Etant donné une corde tracée au hasard dans un cercle, quelle est la probabilité que sa longueur soit supérieure au côté du triangle équilatéral inscrit
- 1 ère solution: On trace une corde à partir d'un point \(a\) choisi sur le cercle (on peut toujours par rotation amener une extrémité de la corde sur ce point). On sait que le côté de l'hexagone régulier inscrit vaut le rayon du cercle. Par conséquent pour tout choix de l'extrémité \(b\) de la corde compris dans la partie rouge du schéma, la corde sera plus petite que le côté du triangle équilatéral; pour \(b\) choisi dans la partie verte elle sera plus grande. Comme il est clair que l'arc vert mesure 120° et l'arc rouge 240°, la probabilité cherchée vaut \(1/3\).
- 2 e solution: On choisit un diamètre et par rotation on amène la corde dans la direction perpendiculaire à celui-ci. On construit alors la corde en partant d'un point m quelconque du diamètre. A partir de chaque extrémité du diamètre choisi, construisons le triangle équilatéral ayant un sommet en ce point. Les côtés perpendiculaires au diamètre le coupent au 1/4 et au 3/4 de sa longueur. Pour tout point m situé dans la région verte entre ces deux extrémités la corde sera supérieure au côté du triangle équilatéral; par contre dans la région rouge elle sera plus petite. Comme ces deux régions ont la même longueur, la probabilité vaut \(1/2\).
- 3 e solution: On choisit un point \(m\) quelconque intérieur au cercle comme milieu de la corde à tracer. On sait que la distance du milieu du côté du triangle équilatéral au centre du cercle est égale à la moitié du rayon de celui-ci. Il en résulte que si le point \(m\) est dans la région verte intérieure au petit cercle, la corde sera plus grande que le côté du triangle équilatéral; par contre si le point \(m\) est à l'extérieur du petit cercle, dans la partie rouge, la corde sera plus petite. Comme le rayon du petit cercle vaut la moitié du rayon du grand cercle l'aire du petit cercle est le quart de l'aire du grand cercle; la probabilité vaut donc \(1/4\).

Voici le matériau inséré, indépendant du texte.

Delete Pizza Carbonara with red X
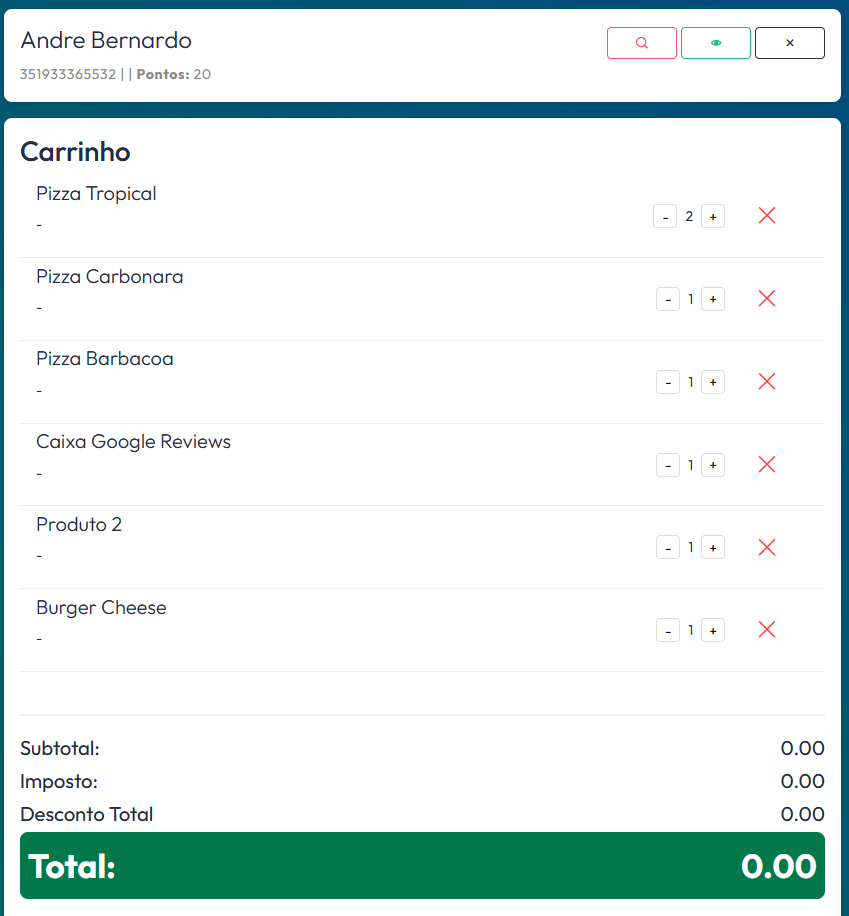[x=767, y=299]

Ce paradoxe est devenu célèbre surtout par les valeurs simples obtenues \((1/2, 1/3, 1/4)\). Mais il existe bien d'autres paradoxes du même type où les "solutions" sont bien plus simples. Nous en donnons un exemple:
- Choisissons un réel compris entre 0 et 10. Quelle est la probabilité qu'il soit supérieur à 5 ? la réponse est "évidemment" 1/2.
- Choisissons un réel compris entre 0 et 100. Quelle est la probabilité que sa racine carrée soit supérieure à 5 ? Comme il doit être supérieur à 25, la probabilité vaut "évidemment" 3/4.
Et pourtant, si on réfléchit un instant, les deux questions posées sont les mêmes. En effet si un réel est compris entre 0 et 100, sa racine carrée positive est comprise entre 0 et 10, et réciproquement !
Le problème réside dans le fait que, lorsque des ensembles sont infinis il est difficile de les mesurer. On voit dans notre exemple que l'on peut affirmer qu'il y a autant de réels compris entre 0 et 10 que de réels entre 0 et 100. Pire ! Il y a autant de réels positifs que de réels compris entre 0 et 1; alors 1 = infini ? Un petit schéma le montre clairement.
La réponse à de telles questions nécessite d'avoir au préalable défini la manière dont on allait mesurer les ensembles en question. C'est suite à l'embarras provoqué par de telles questions que Kolmogorov a été amené à donner une axiomatique pour le calcul des probabilités.